O novo normal, em verdade, também afetou à transferência de voto dos caciques, que sempre ocorreu com fartura nos embates anteriores, mas desta vez não encontrou as circunstâncias adequadas para valer muito (vide caso Camilo Santana) em Fortaleza*, Maracanaú e Caucaia). Que eu lembre, abertamente, valeu em Salvador, onde o apoio de ACM Neto, do DEM, elegeu Bruno Reis, no primeiro turno. Em Teresina, o candidato Dr. Pessoa (MDB) vem desbancando mais de 30 anos de mando do PSDB de Kleber Montezuma, apoiado por Firmino Filho. Da mesma forma que Firmino não passou influência a Montezuma, o apoio do governador Welington Dias (PT) ao Dr. Pessoa foi vão.
Alguém pode lembrar o desempenho de dois penduricalhos de Lula da Silva, Guilherme Boulos, do PSOL, em São Paulo, e Manuela D’Ávila, do PCdoB, em Porto Alegre. Vale a lembrança, mas vamos acostar à dialética sustentada aqui, argumentos que eles, e outros menos notados, são rescaldos da urdidura resultante da luta entre as chamas extinguíveis do Lulismo versus o fogo-fátuo do Bolsonarismo. Já o caso do Recife está fora desse enquadramento. Trata-se apenas de um simples racha entre os herdeiros do clã Arrais: João Campos (PSB) e Marília Arraes (PT).
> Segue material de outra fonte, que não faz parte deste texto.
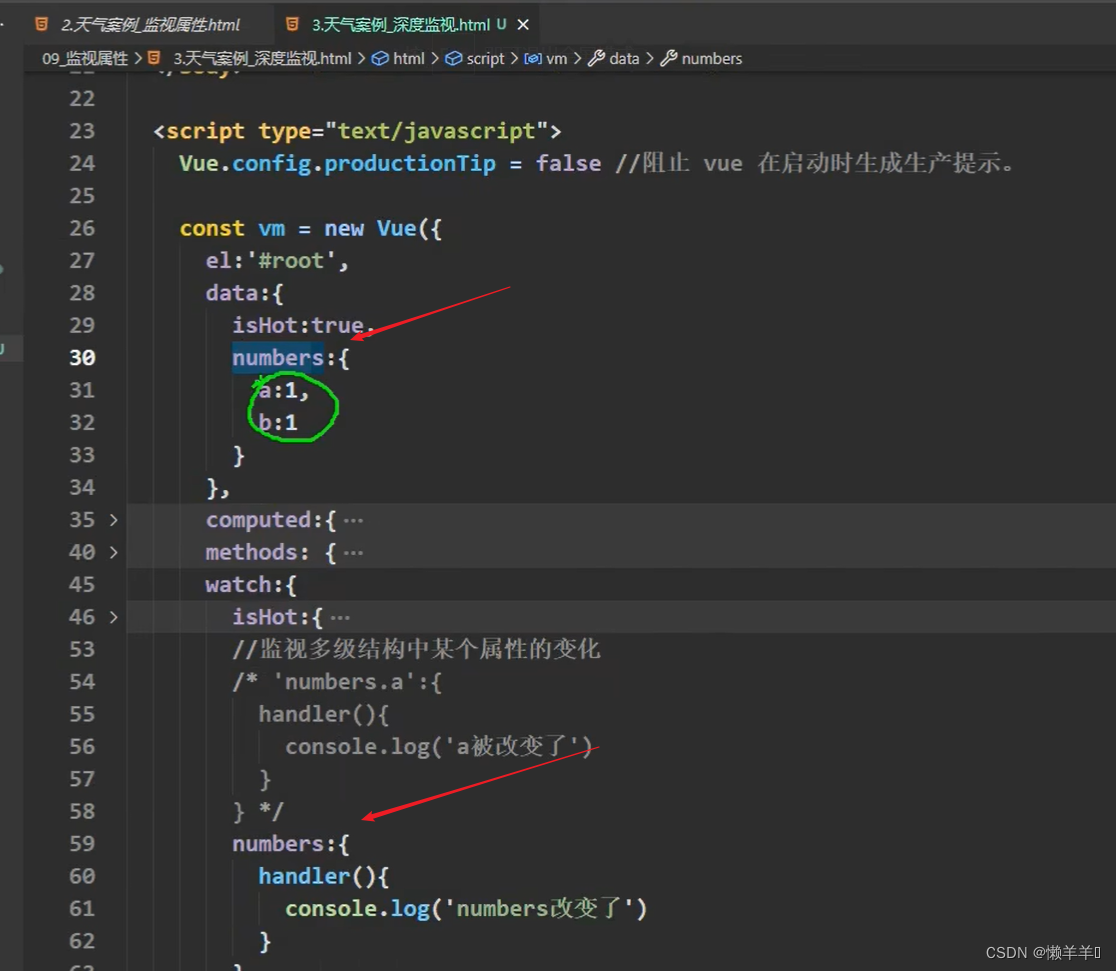Screen dimensions: 1116x971
Task: Click the wrench icon beside data breadcrumb
Action: [596, 58]
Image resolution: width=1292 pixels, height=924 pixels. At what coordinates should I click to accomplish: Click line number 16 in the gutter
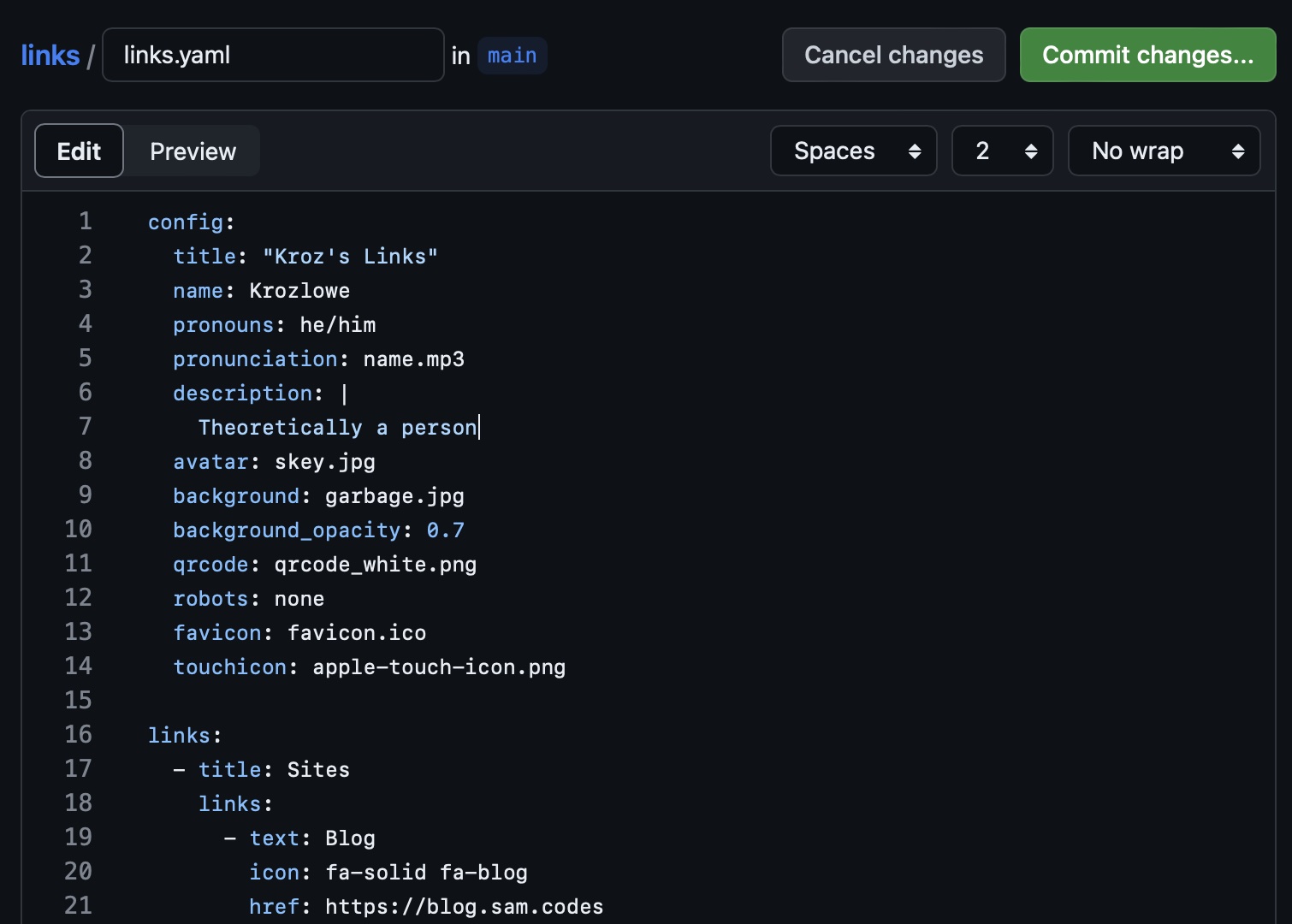[x=78, y=735]
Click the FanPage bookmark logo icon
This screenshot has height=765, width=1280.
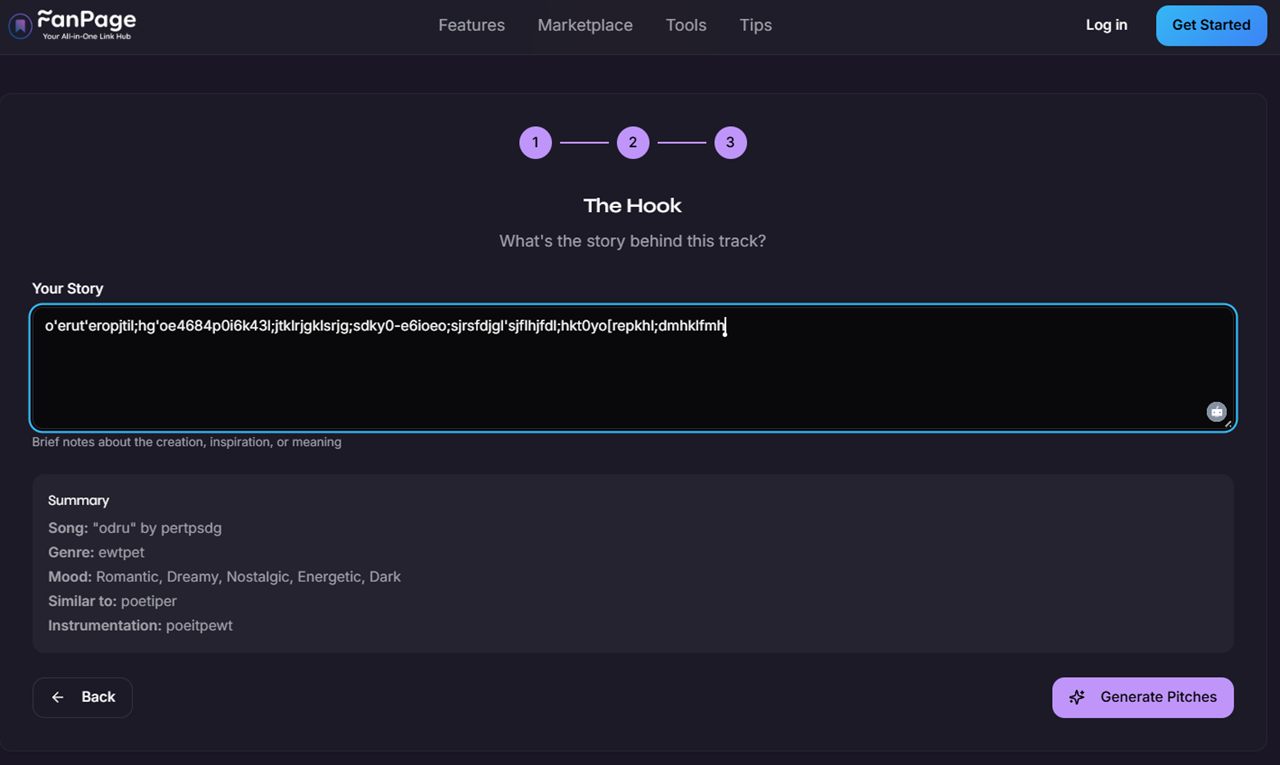19,24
Boulos e Manuela são cinzas que sustentam algum calor que ainda aquecem segmentos remanescentes do “lulopetismo”, sobretudo que atuavam no entorno e cobravam mais coerência e atitudes mais radicais. Herdaram também operários, trabalhadores autônomos, jovens universitários e os tradicionais e ditos intelectuais e artistas que confundem o gênero musical, literário ou linguístico com o gênero de ideologia.
São produtos que estão pululando no mercado político, que se expressaram no mercado eleitoral. Vão se estabelecer de qualquer modo e ocupar a faixa deixada pelo “lulopetismo” no nosso mambembe sistema eleitoral.
* Fortaleza é um caso à parte. Camilo do PT não passou influência para Luizianne, a candidata do seu partido, o PT, da mesma forma que Lula também não passou. Mas Camilo tem dupla atuação eleitoral. É petista, lulista, dilmista, cirista/cidista e Roberto Claudio. No primeiro turno, calou com relação ao uso do seu nome no material gráfico de Luizianne, a candidata do seu partido, mas seu ex-secretário Élcio foi indicado vice de Sarto, do PDT de Ciro/Cid, e a primeiro dama Onélia integrou-se à campanha do sucessor de Roberto Cláudio. No segundo turno, declarou apoio ao candidato Sarto e convenceu seu PT a apoiar o candidato pedetista. Se há influência dele no desempenho eleitoral de Sarto, um ex-vereador e deputado estadual com 7 mandatos, mas nunca campeão de votos, está diluído na força do prefeito Roberto (bem avaliado) e dos Ferreira Gomes.